• [Trecho selecionado]
- - - -
Lançado em outubro de 1975, Come Taste the Band é um dos discos mais injustiçados — e também mais fascinantes — da longa história do Deep Purple. O álbum marcou o fim da chamada Mark IV, última formação antes do hiato que interromperia as atividades da banda por quase uma década, e é o único disco de estúdio gravado com Tommy Bolin na guitarra. O resultado foi uma obra ousada, plural e surpreendente, que capturou o choque entre o hard rock britânico setentista e as novas sonoridades que despontavam na metade dos anos 1970.

Ritchie Blackmore deixara o grupo em 1975 após o lançamento de Stormbringer (1974), insatisfeito com o flerte cada vez mais intenso com o soul e o funk que David Coverdale e Glenn Hughes traziam para o som da banda. Para substituí-lo, o Deep Purple recrutou o jovem guitarrista norte-americano Tommy Bolin, que vinha de passagens pelo Zephyr, pelo Energy e por uma breve colaboração com o James Gang, além de ter tocado no clássico Spectrum (1973), álbum do baterista Billy Cobham que é uma das maiores obras-primas do jazz fusion. Bolin era um músico versátil, com influência direta do jazz, do fusion e do R&B — e foi justamente essa bagagem que redefiniu a sonoridade do grupo.

Com Bolin, o Deep Purple gravou um disco que respira groove. Faixas como “Comin’ Home” e “Lady Luck” mantêm o vigor do hard rock clássico da banda, mas é nas canções mais híbridas que Come Taste the Band se destaca. “Gettin’ Tighter” é um funk rock de mão cheia, com Hughes e Bolin em absoluta sintonia, enquanto “Dealer” exibe um diálogo entre o blues e o fusion, mostrando o talento absurdo de Bolin como guitarrista e compositor. “You Keep On Moving”, coescrita por Coverdale e Hughes, é o grande momento emocional do disco — um encerramento melancólico e poderoso, carregado de soul e com um refrão que parece se despedir de toda uma era.


Produzido por Martin Birch, o álbum soa quente e orgânico, com uma pegada mais americana do que britânica. As linhas de baixo de Hughes e a bateria de Ian Paice estão entre as mais criativas da discografia do Purple, e a guitarra de Bolin adiciona texturas e harmonias que soavam quase futuristas para os padrões da época. No entanto, a combinação de talentos não resistiu aos excessos: problemas com drogas e conflitos internos tornaram as turnês caóticas, e a banda acabou se dissolvendo no ano seguinte.

Por muito tempo, Come Taste the Band foi visto como um ponto fora da curva, um “erro” em meio aos clássicos do Deep Purple. Mas o tempo fez justiça. Hoje, o álbum é reconhecido como um registro de transição, uma ousadia que antecipou o hard rock mais sofisticado e groovado que viria no final dos anos 1970.

O Deep Purple mostrou que o hard rock podia dialogar com o funk, o soul e o jazz sem perder peso ou identidade — algo que bandas como Whitesnake, Mother’s Finest e até o Van Halen levariam adiante. Come Taste the Band é o retrato de uma banda no limite, mas ainda brilhando intensamente antes do colapso. Um disco que, mais do que encerrar um ciclo, provou que o Deep Purple sempre foi maior do que qualquer formação.
- - - -
• [Material fornecido]

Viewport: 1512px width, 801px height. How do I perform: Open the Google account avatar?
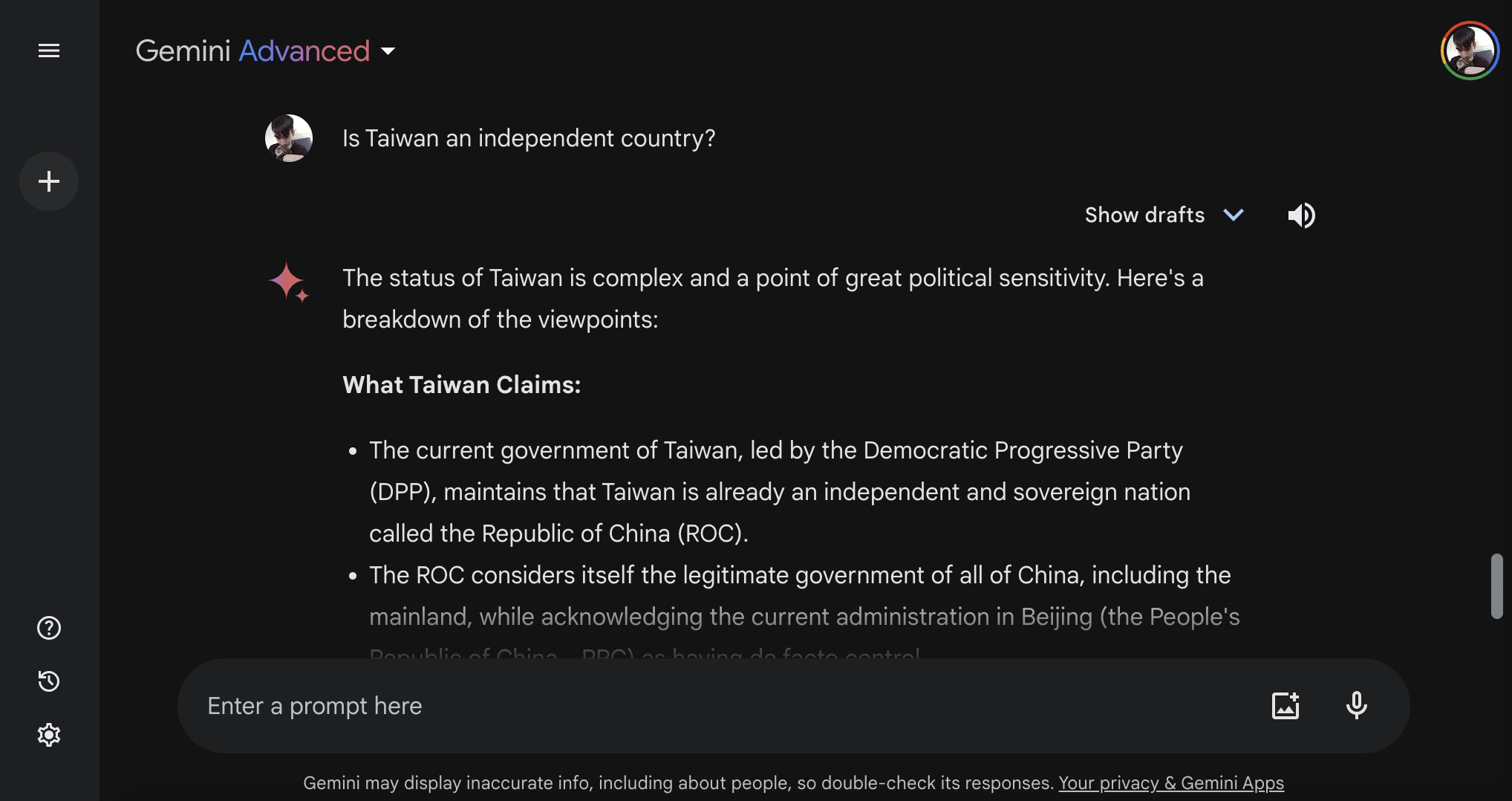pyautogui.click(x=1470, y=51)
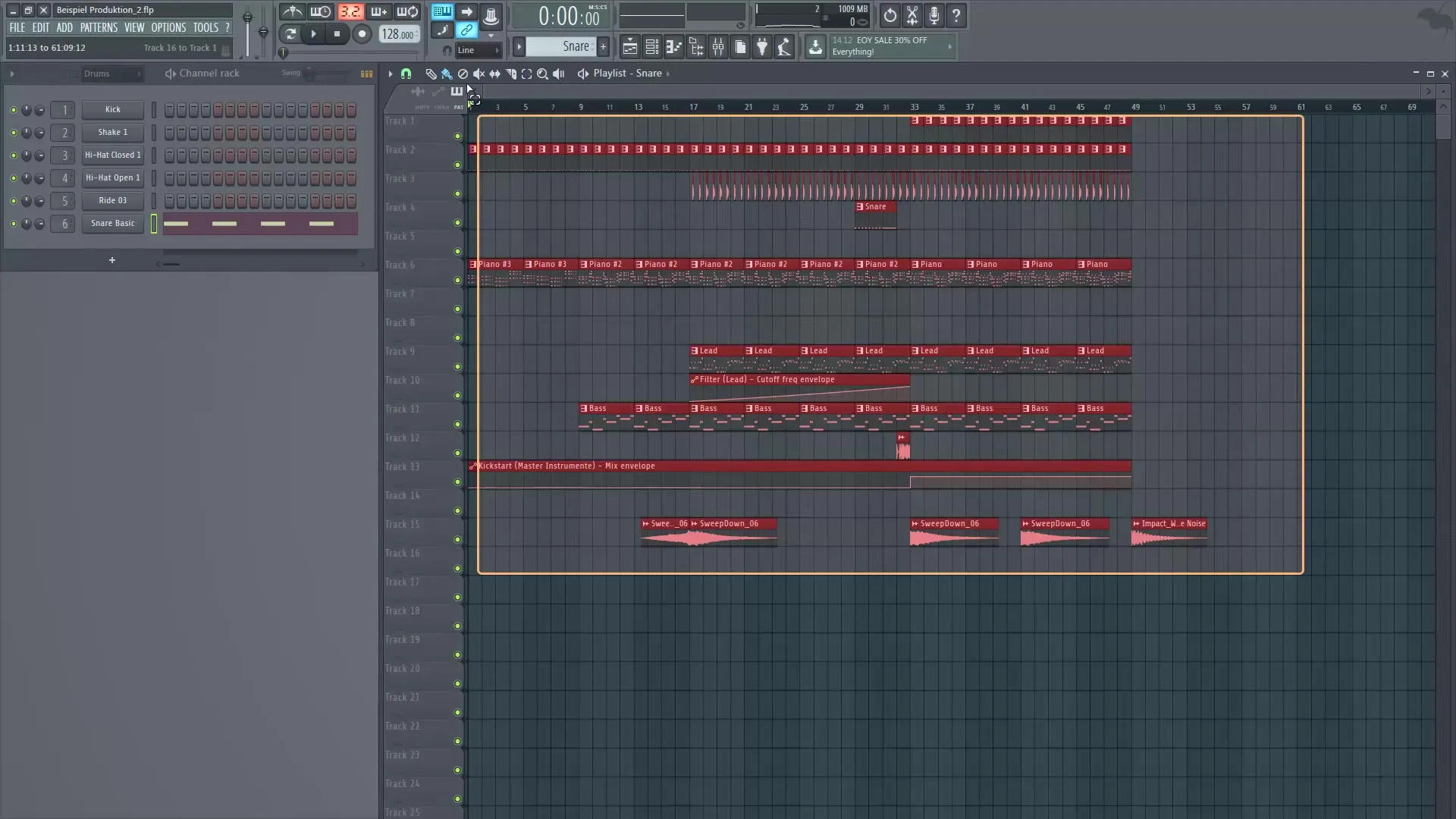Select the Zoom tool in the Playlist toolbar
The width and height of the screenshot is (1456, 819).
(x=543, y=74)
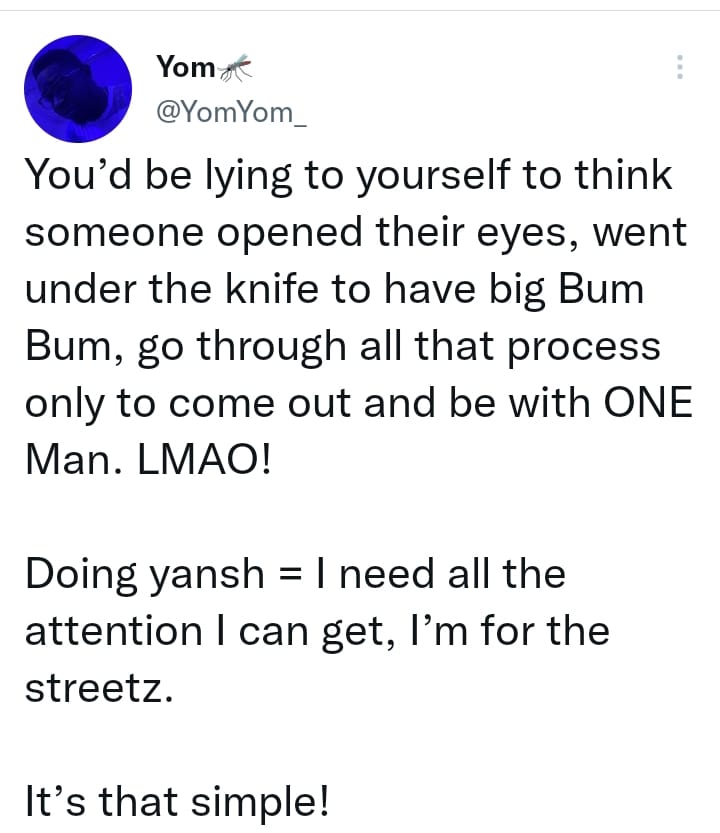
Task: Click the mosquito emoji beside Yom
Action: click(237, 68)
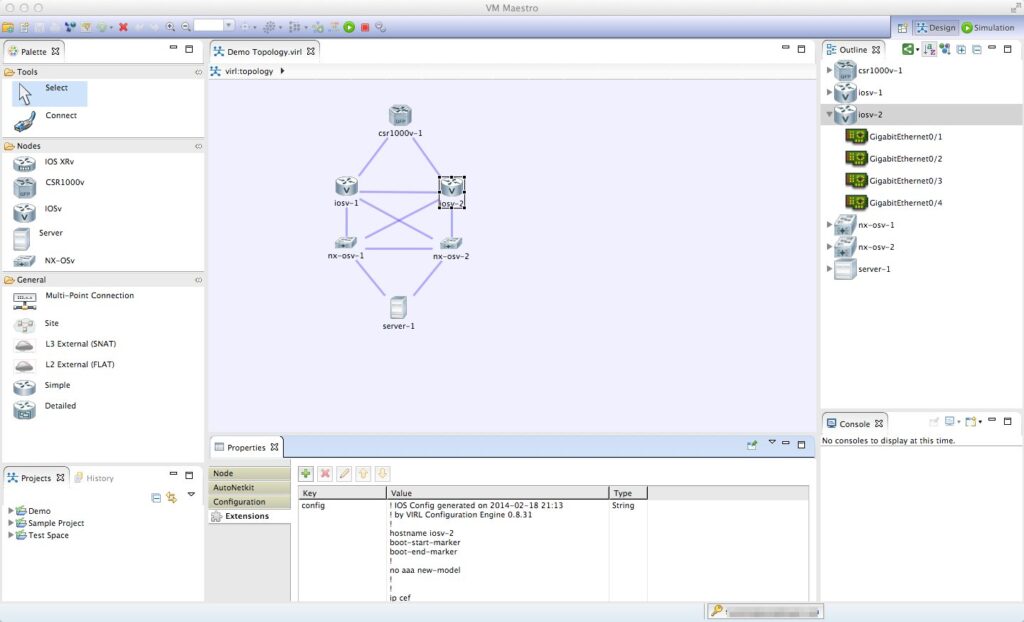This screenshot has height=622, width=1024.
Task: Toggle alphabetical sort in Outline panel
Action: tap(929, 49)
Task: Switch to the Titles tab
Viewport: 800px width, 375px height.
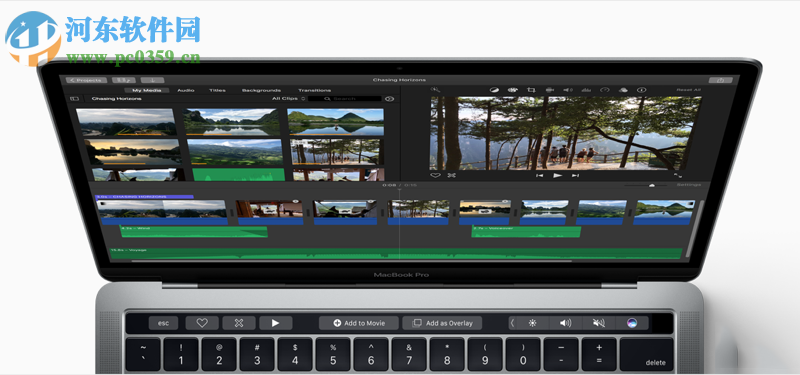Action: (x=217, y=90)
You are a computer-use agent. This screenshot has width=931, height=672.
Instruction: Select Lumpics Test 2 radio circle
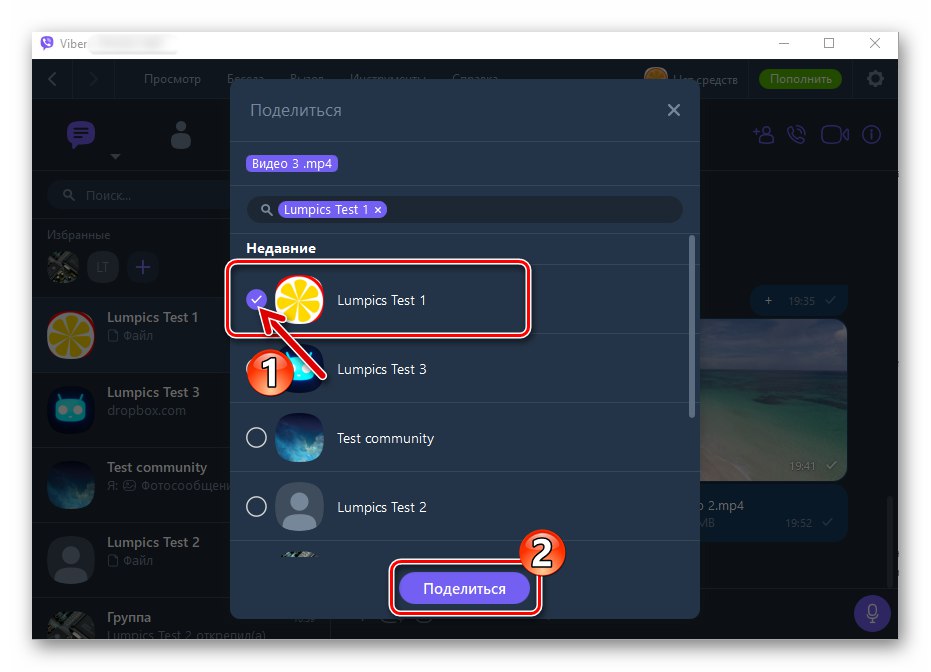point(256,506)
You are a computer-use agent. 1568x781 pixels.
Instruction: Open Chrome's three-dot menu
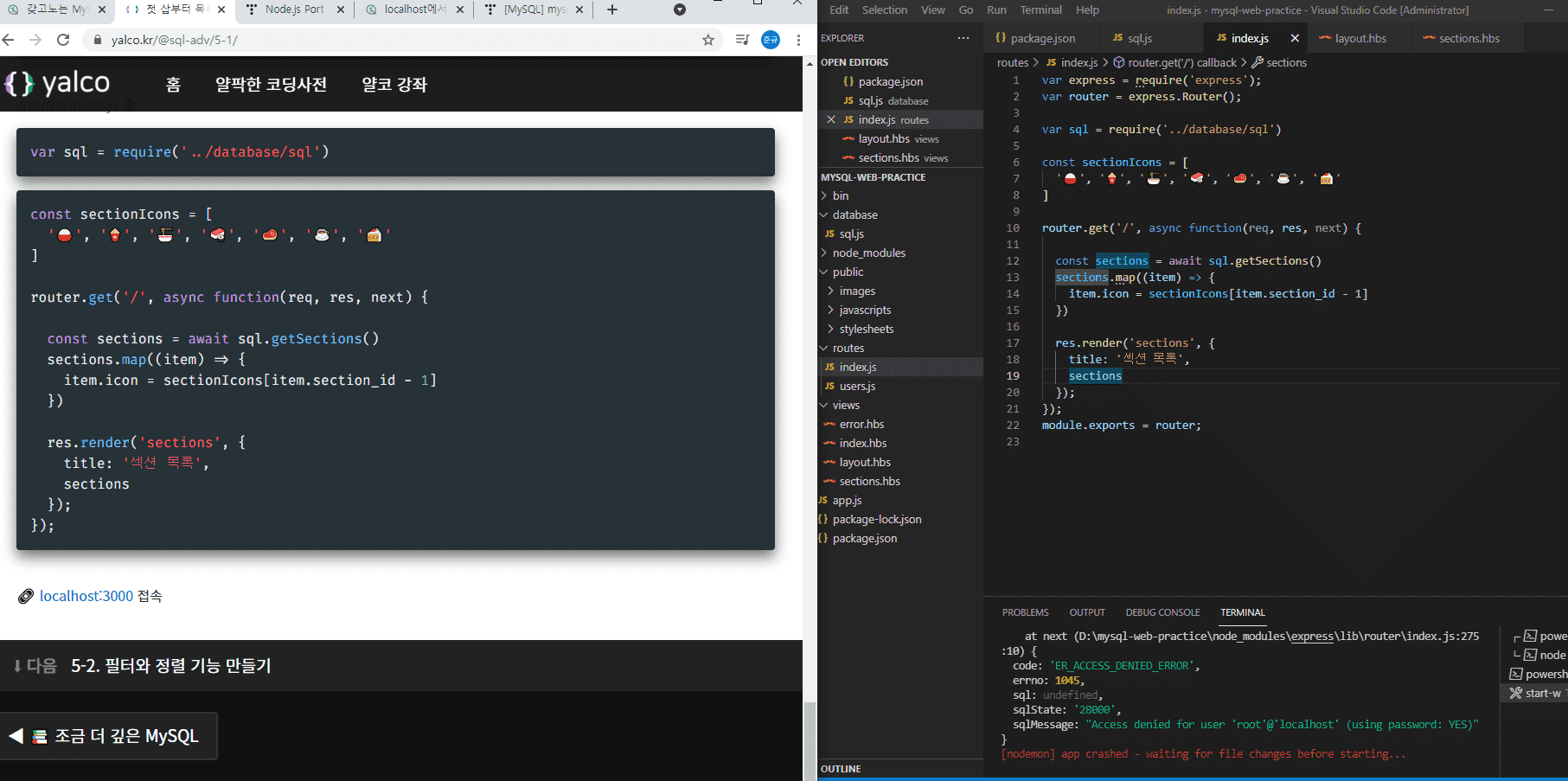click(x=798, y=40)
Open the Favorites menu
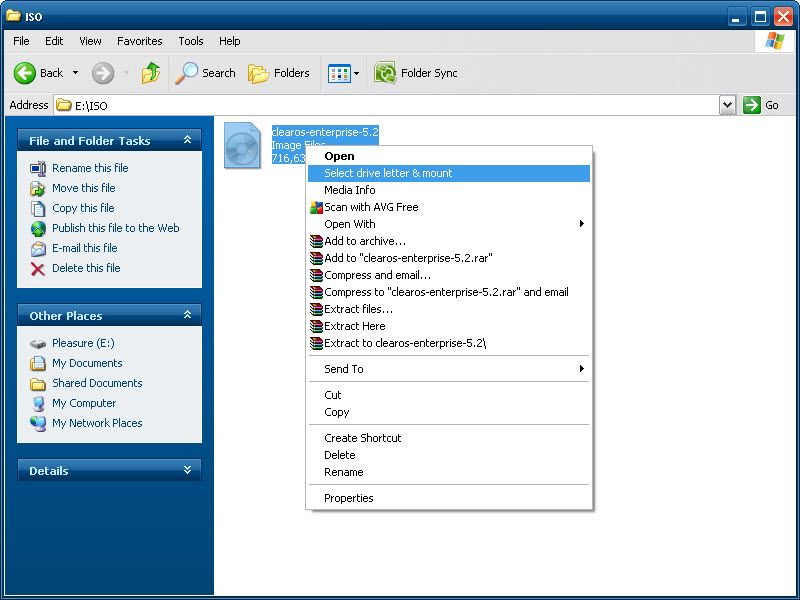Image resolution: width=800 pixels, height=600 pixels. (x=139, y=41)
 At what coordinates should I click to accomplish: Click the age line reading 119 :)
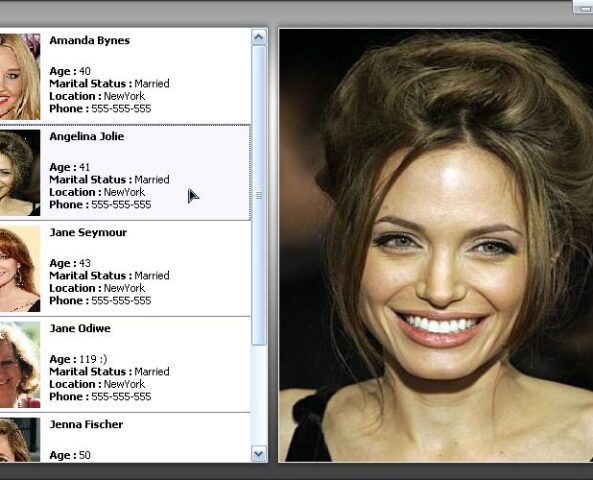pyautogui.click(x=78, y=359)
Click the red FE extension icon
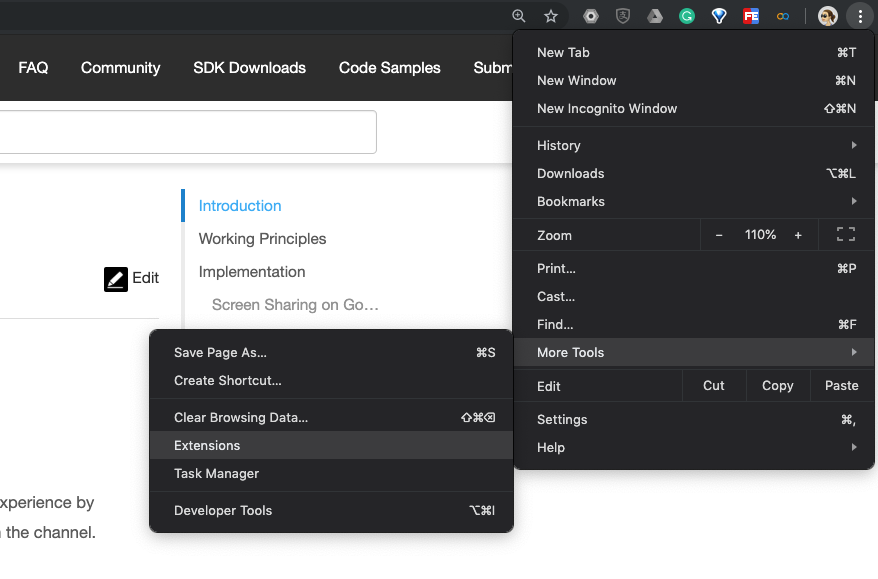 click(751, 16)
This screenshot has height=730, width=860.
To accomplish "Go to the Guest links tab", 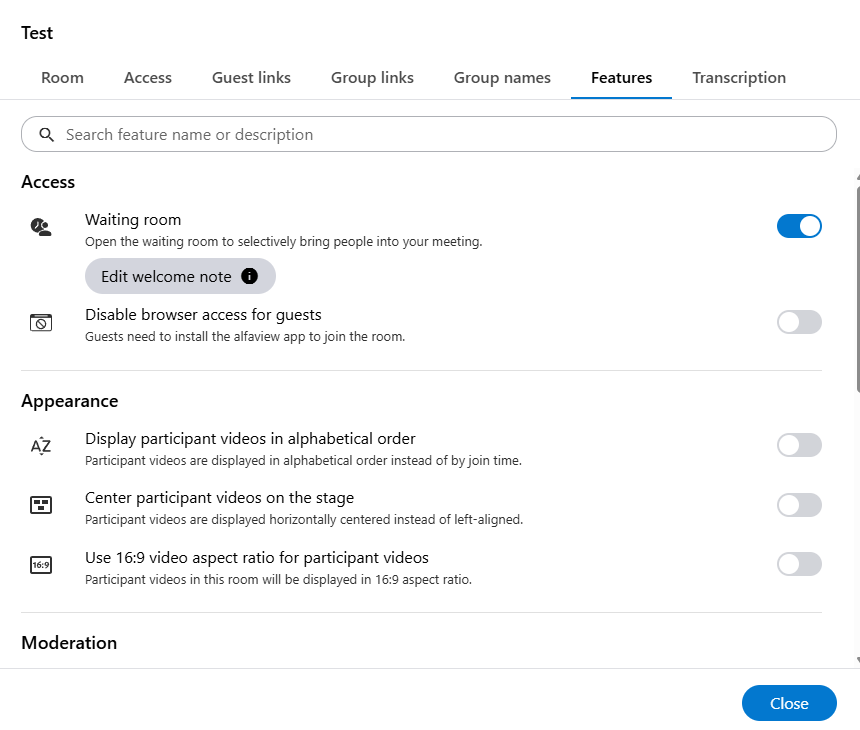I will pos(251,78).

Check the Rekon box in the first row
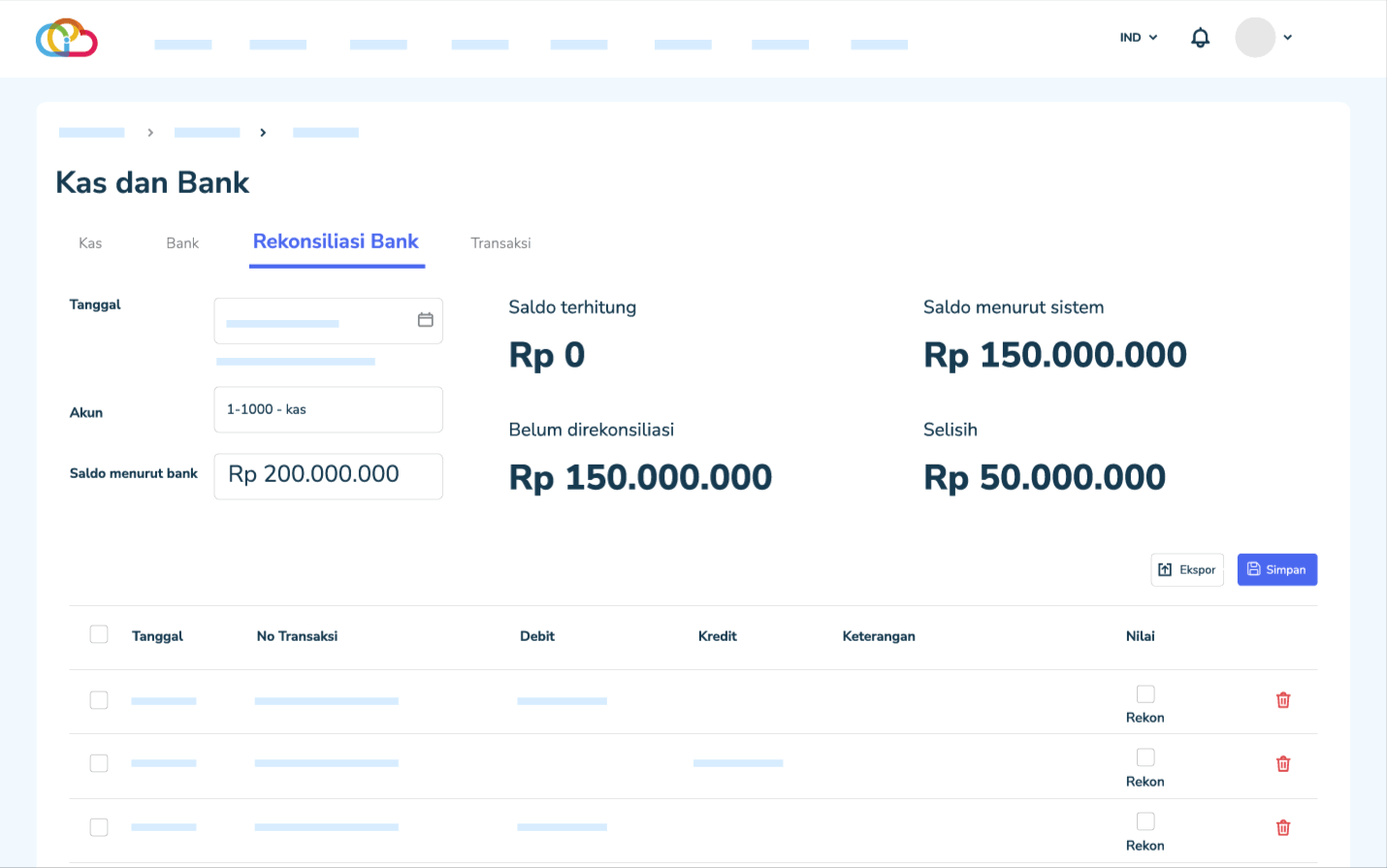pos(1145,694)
- - - -
• [A fazer]
(1) Segundo o trecho sobre Come Taste the Band, quem produziu o álbum?
(2) Reproduza sem alterações a parte do trecho sobre Come Taste the Band que se inicia nas palavras com "Produzido por Martin" e se encerra em "no ano seguinte.".

• [Respostas esperadas]
(1) Martin Birch.

(2)
Produzido por Martin Birch, o álbum soa quente e orgânico, com uma pegada mais americana do que britânica. As linhas de baixo de Hughes e a bateria de Ian Paice estão entre as mais criativas da discografia do Purple, e a guitarra de Bolin adiciona texturas e harmonias que soavam quase futuristas para os padrões da época. No entanto, a combinação de talentos não resistiu aos excessos: problemas com drogas e conflitos internos tornaram as turnês caóticas, e a banda acabou se dissolvendo no ano seguinte.